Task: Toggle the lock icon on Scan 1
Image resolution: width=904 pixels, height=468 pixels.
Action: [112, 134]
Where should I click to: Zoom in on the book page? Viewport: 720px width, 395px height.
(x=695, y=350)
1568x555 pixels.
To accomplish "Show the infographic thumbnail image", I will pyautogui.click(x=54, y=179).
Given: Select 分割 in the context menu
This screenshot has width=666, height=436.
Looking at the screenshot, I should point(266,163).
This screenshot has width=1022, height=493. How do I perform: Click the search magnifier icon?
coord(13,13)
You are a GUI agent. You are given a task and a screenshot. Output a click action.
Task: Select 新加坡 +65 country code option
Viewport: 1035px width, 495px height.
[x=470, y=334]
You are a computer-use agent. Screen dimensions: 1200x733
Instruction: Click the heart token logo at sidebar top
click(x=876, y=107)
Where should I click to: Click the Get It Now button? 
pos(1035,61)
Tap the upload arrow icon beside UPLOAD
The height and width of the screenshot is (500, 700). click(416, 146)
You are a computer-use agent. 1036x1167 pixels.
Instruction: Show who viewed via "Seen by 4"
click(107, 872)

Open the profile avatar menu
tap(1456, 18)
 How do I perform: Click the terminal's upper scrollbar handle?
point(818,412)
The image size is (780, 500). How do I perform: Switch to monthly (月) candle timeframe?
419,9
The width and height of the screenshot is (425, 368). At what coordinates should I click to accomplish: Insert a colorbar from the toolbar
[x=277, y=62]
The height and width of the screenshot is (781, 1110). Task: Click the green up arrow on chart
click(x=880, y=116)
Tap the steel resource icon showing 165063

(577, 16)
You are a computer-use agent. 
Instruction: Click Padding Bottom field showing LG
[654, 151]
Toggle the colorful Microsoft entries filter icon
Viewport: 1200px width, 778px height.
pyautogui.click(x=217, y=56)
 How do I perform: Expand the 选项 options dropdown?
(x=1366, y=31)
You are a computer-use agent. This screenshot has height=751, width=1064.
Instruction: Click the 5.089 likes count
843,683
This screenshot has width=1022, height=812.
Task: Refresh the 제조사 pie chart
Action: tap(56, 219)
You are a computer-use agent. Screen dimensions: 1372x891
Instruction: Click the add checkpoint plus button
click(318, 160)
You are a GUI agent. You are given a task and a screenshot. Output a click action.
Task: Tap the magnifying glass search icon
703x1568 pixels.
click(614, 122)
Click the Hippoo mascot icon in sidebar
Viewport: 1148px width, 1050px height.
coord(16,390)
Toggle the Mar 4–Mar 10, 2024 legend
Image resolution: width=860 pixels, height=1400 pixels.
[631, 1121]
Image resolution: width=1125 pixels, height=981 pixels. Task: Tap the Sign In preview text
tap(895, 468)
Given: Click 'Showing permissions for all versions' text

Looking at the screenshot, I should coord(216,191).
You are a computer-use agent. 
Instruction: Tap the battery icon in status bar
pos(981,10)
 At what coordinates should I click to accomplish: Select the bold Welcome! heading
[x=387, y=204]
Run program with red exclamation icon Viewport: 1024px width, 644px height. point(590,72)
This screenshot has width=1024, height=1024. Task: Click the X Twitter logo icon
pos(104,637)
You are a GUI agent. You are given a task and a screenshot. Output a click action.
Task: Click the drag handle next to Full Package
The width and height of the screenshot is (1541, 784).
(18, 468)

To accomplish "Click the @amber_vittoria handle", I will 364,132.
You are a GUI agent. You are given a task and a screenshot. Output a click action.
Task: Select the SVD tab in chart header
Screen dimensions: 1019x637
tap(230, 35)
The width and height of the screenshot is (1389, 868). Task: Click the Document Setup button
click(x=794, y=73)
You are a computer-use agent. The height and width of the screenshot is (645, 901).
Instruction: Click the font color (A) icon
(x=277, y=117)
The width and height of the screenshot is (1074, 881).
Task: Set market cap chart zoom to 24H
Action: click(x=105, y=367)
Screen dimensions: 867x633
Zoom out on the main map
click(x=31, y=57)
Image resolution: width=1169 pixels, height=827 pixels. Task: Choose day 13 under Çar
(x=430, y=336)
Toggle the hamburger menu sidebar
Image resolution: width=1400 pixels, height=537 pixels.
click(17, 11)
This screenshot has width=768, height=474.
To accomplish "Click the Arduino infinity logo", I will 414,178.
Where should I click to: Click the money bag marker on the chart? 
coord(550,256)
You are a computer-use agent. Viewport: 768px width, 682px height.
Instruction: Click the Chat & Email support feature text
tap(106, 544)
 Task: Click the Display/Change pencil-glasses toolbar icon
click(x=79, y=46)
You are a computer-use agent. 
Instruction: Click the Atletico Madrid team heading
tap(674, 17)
= = = = =
■ ÉNONCÉ DU PROBLÈME ■
Extrayez des lignes ci-dessus chacune de celles qui contiennent le mot « icon », en tenant compte de la casse.

■ RÉSULTAT ATTENDU ■
Task: Toggle the lock icon on Scan 1
This screenshot has width=1022, height=493. How do I perform: Click the search magnifier icon?
Tap the upload arrow icon beside UPLOAD
Tap the steel resource icon showing 165063
Toggle the colorful Microsoft entries filter icon
Task: Tap the magnifying glass search icon
Click the Hippoo mascot icon in sidebar
Instruction: Tap the battery icon in status bar
Run program with red exclamation icon Viewport: 1024px width, 644px height. point(590,72)
This screenshot has width=1024, height=1024. Task: Click the X Twitter logo icon
Instruction: Click the font color (A) icon
 Task: Click the Display/Change pencil-glasses toolbar icon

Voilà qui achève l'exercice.